Problem to work on
Reproduce all the records word for word. Omit images.

Exercise input

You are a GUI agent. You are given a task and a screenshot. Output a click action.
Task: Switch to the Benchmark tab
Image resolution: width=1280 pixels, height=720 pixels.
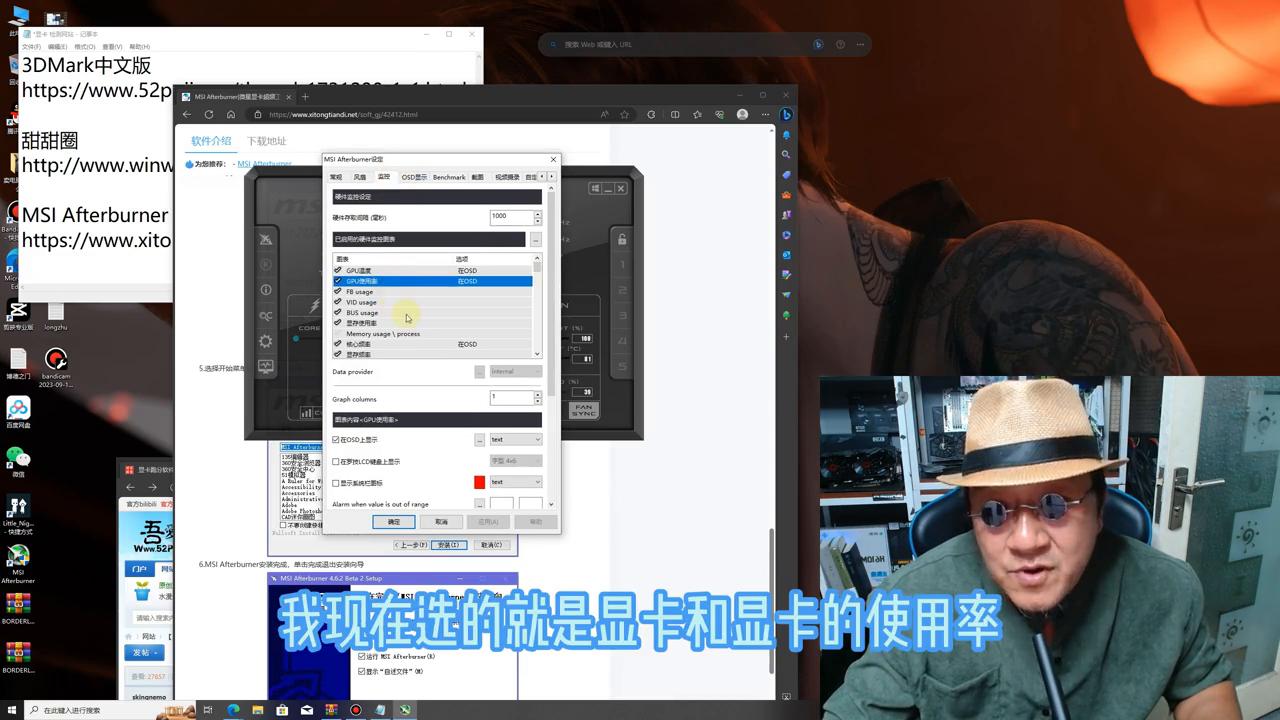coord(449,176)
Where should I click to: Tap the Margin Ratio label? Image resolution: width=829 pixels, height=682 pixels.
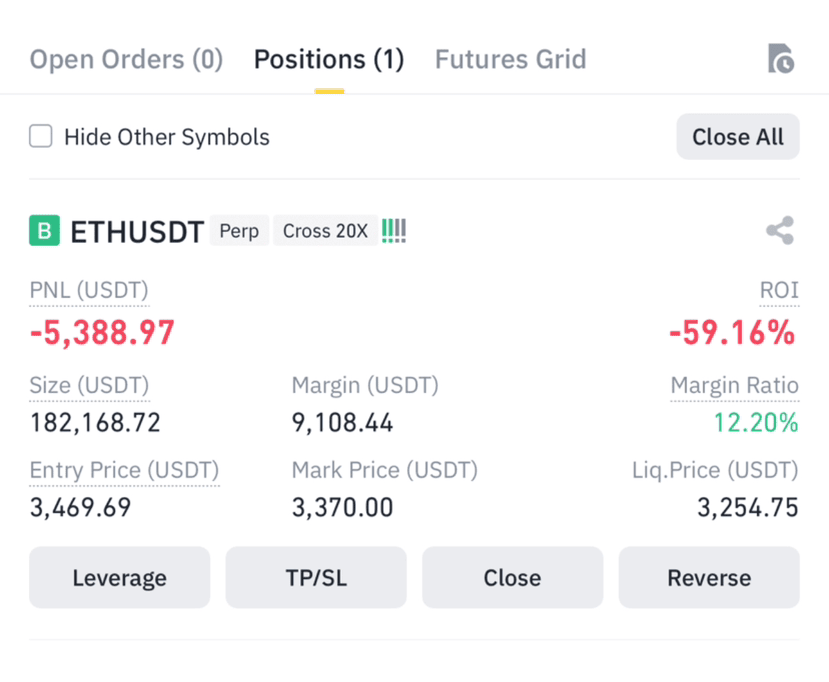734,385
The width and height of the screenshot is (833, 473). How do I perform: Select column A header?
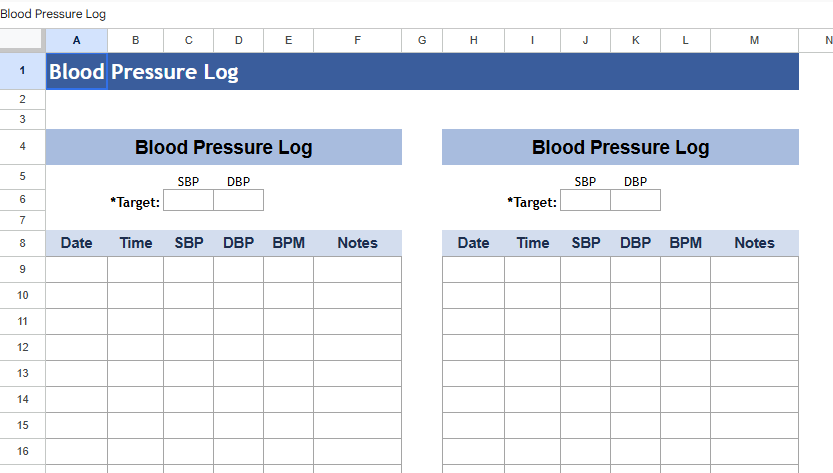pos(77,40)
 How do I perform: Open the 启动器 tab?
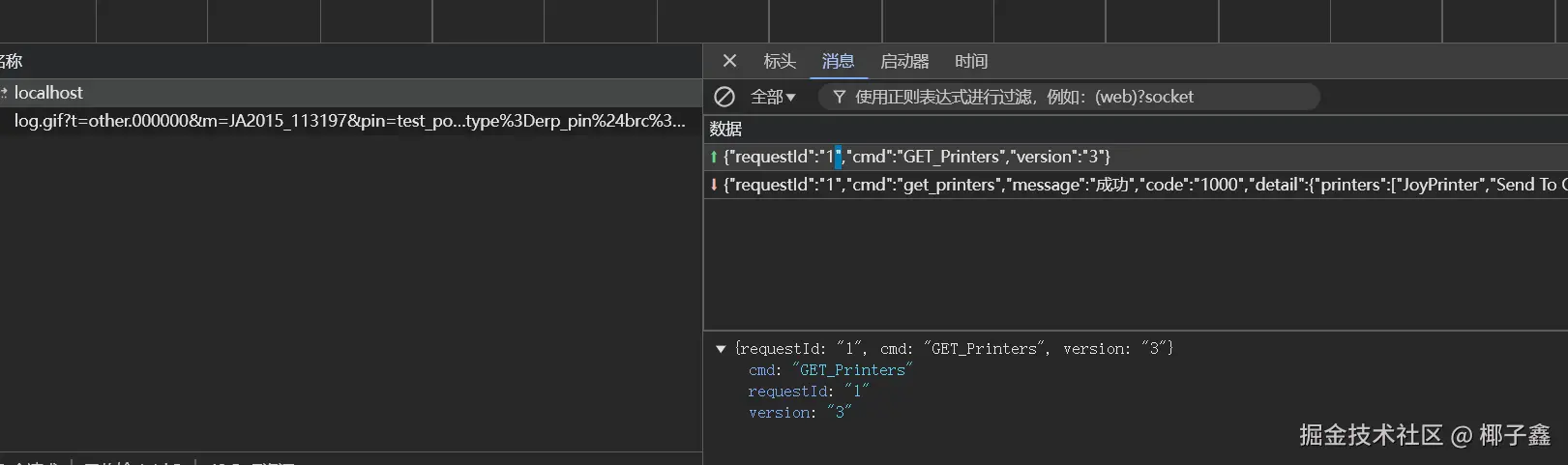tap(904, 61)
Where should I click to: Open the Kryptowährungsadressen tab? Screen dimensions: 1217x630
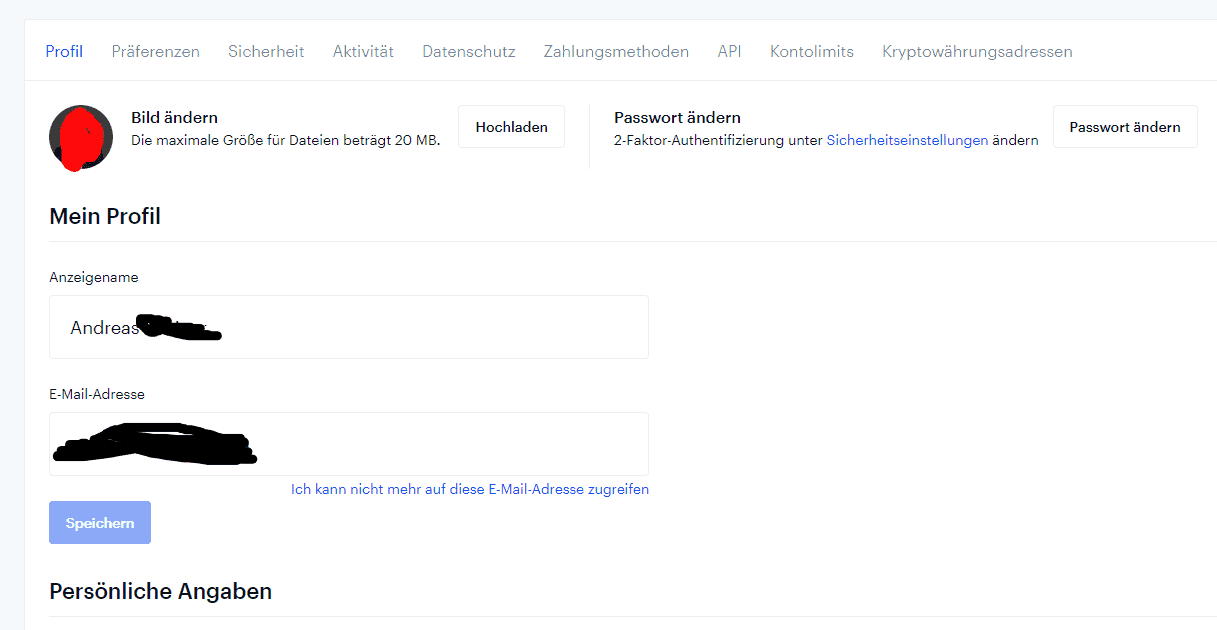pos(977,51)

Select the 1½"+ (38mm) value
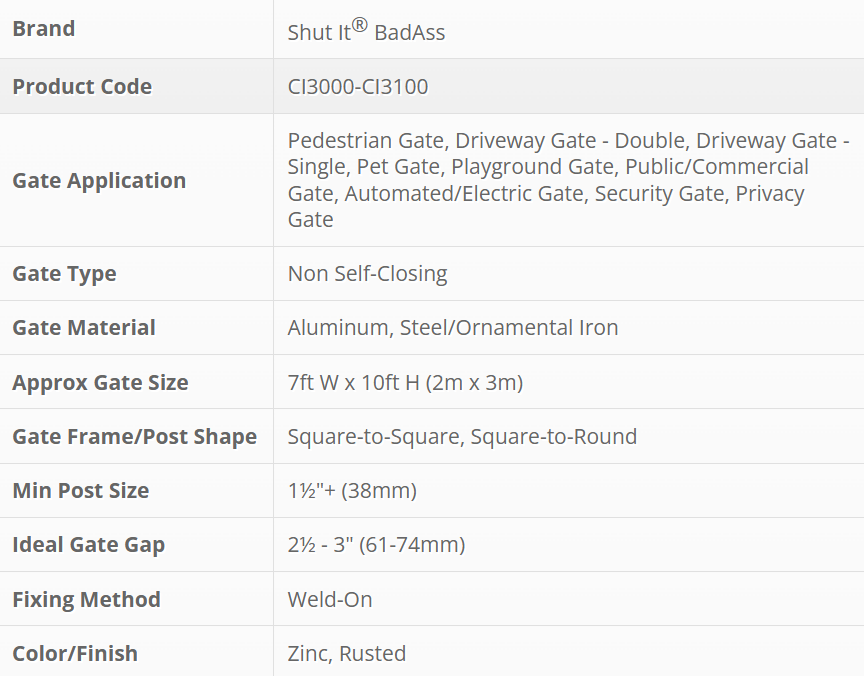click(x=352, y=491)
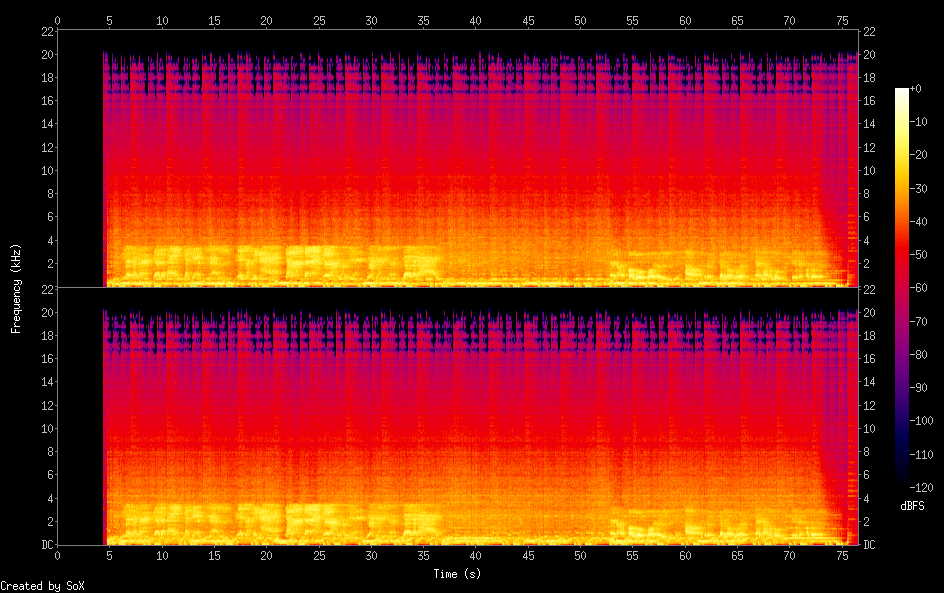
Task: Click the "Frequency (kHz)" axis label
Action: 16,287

Finished task
You are a GUI agent. You are given a task and a screenshot. Output a click action.
Task: Switch to the Benchmark tab
Image resolution: width=1280 pixels, height=720 pixels.
coord(449,176)
Where should I click to: Tap the Margin Ratio label? Image resolution: width=829 pixels, height=682 pixels.
734,385
The width and height of the screenshot is (833, 473). How do I perform: Select column A header?
pos(77,40)
 How do I perform: Open the 启动器 tab?
tap(904, 61)
Where should I click to: Open the Kryptowährungsadressen tab? Screen dimensions: 1217x630
pos(977,51)

Select the 1½"+ (38mm) value
click(x=352, y=491)
Task: Click the "Frequency (kHz)" axis label
Action: 16,287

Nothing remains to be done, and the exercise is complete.